I sit and stare. I stare at the little thing they tell me came out of me. This little thing that keeps wailing and will not be quiet. It refuses the offer of comfort from all who offer it; it keeps wailing, wailing so loudly.
And then a nurse comes, stout and short with a hard face and mean eyes; her words are mean too. “Take her, she wants to suckle!” She snaps, dropping the baby in my laps and stalking off.
I will not touch her. I do not want her at my breasts. I do not want to pet her. “Why does she keep wailing? Why won’t someone ask her to be quiet?”
They come to take her after a while, when they realize I will not hold her. I am not foolish; I see the look in their eyes, they judge me. I hear the whispers “she has gone mental. She is not fit to be called a mother.” I also hear the snickers when they think I can’t hear.
I see my mother in-law’s face. I know she cannot wait to go back to the village and tell of her crazy daughter in-law, who refuses to hold her own child. I see her eyes heavy with fury. I hear her loud hisses, and I see her feigned concern.
My husband is no better. I hear his excuses to his mother and friends who visit. I see sometimes the anger and sympathy in his eyes as he holds my hands, trying to make me talk. I see love trying to cover his hurt. I see that he is trying to be brave!
I see my friend’s face. I see her shock when they tell her I have not touched her God-child. I see her tears as she holds my hands and tries to make me remember how I had planned for this child. I see her efforts as she tries to make the child stop crying.
I see all these things even though they think I don’t. I hear too, though they think I have suddenly gone deaf. I still have blood flowing through me, even though they think otherwise. I have emotions also…I do!

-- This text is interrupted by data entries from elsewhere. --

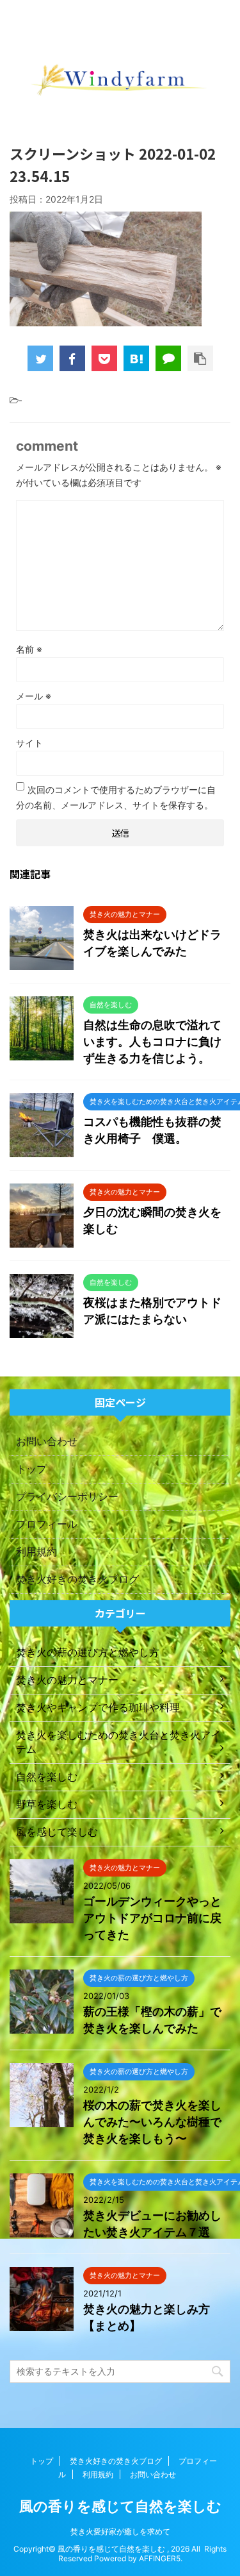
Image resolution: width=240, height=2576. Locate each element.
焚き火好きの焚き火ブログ (77, 1579)
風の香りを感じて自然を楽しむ (120, 2506)
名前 (29, 649)
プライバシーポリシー (67, 1496)
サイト (29, 742)
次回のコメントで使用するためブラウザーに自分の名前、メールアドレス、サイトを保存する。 (116, 797)
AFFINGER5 (159, 2558)
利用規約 (36, 1551)
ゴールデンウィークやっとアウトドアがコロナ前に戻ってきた (152, 1917)
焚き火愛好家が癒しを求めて (120, 2531)
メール (33, 695)
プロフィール (46, 1524)
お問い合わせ (46, 1441)
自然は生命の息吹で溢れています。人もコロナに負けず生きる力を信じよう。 (152, 1041)
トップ (31, 1468)
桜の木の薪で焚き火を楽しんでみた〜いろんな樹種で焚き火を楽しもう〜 (152, 2121)
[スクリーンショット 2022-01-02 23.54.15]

I will carry my baby, I know I will. She will suckle at my breasts. A time will come when I will pet her to bed, when I will sing to her. Soon, I’ll light up with a smile whenever I play with her fingers and see her own smile. I’ll do all these things and more. All I need is time to love, time to heal.
Who will tell them to give me time? Who will tell them to let me be and let me be! Who will tell them that I need time to reconcile my mind and body to her birth? Who will tell them to give me time to heal? Who will tell them that perhaps I am not like other women, that I heal slowly. Who will speak for me? Who will tell my husband not to stop loving me? Who will pray with me till I can chant prayers for myself?
Who will love me till I can love her?